2. The Renovation: Swapping a Building for a New One

The researchers decided to do some urban planning. They took out one of the Manganese (Mn) buildings in every layer and replaced it with a Zinc (Zn) building. This is called "chemical substitution."

• The Effect: This wasn't just a cosmetic change. It was like changing the traffic laws.
• The Mood Shift: Because Zinc is different, the Manganese atoms stopped playing "opposites." Instead, they all decided to face the same direction. The city went from being a quiet, balanced neighborhood to a Ferromagnetic one (like a magnet where everyone points North).
• The Symmetry Break: By swapping the building, they also broke the perfect mirror symmetry of the city's architecture.
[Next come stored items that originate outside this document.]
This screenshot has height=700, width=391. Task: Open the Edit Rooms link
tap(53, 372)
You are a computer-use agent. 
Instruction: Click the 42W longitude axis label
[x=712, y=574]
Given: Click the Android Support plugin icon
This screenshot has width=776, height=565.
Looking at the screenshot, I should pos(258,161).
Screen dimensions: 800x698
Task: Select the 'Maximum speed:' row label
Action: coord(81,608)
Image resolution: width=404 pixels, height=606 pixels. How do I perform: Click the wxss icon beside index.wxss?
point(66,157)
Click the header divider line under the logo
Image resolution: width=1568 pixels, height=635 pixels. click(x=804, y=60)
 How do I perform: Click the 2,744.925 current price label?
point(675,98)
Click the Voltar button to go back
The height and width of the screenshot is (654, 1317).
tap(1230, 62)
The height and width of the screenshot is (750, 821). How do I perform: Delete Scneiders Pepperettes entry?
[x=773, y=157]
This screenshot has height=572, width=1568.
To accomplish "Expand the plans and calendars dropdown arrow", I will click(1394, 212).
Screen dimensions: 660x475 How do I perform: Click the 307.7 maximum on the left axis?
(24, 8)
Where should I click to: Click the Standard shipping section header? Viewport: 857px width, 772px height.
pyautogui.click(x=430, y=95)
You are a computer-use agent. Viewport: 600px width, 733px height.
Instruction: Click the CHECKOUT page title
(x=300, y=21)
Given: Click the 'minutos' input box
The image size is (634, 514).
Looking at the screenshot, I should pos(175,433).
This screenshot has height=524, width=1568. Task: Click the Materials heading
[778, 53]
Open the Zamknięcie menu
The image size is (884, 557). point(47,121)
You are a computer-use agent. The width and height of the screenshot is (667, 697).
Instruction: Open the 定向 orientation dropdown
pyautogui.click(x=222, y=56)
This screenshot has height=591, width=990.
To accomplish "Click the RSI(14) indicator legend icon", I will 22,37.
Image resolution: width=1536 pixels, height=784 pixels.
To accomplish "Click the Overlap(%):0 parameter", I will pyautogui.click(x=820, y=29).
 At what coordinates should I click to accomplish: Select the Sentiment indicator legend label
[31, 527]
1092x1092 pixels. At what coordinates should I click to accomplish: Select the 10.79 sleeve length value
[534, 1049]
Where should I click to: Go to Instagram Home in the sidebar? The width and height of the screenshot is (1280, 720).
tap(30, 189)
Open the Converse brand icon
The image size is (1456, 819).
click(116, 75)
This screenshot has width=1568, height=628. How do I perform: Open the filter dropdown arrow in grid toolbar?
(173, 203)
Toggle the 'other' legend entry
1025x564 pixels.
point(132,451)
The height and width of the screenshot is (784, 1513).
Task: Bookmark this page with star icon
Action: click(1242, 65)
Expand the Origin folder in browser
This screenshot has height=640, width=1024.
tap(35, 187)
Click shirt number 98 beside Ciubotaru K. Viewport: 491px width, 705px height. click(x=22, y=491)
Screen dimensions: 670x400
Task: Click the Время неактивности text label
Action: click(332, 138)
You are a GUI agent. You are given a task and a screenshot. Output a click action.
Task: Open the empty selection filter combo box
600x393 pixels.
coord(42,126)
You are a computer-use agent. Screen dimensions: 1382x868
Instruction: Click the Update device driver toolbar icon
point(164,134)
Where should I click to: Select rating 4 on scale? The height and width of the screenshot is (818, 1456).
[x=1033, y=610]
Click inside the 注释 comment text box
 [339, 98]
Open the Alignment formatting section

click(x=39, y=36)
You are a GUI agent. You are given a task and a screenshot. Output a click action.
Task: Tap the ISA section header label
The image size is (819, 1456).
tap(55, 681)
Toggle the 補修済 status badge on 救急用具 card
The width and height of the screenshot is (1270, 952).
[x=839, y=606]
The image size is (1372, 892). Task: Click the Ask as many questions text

In physics, this is a big deal because it opens the door to new rules.

3. The Result: Opening the Quantum Highway

Now, here is where the magic happens. When you combine:

1. Magnetism (everyone pointing the same way),
2. Broken Symmetry (the architecture is no longer a perfect mirror), and
3. Heavy Atoms (which create a "twist" in space called Spin-Orbit Coupling),

...the electronic traffic rules change completely.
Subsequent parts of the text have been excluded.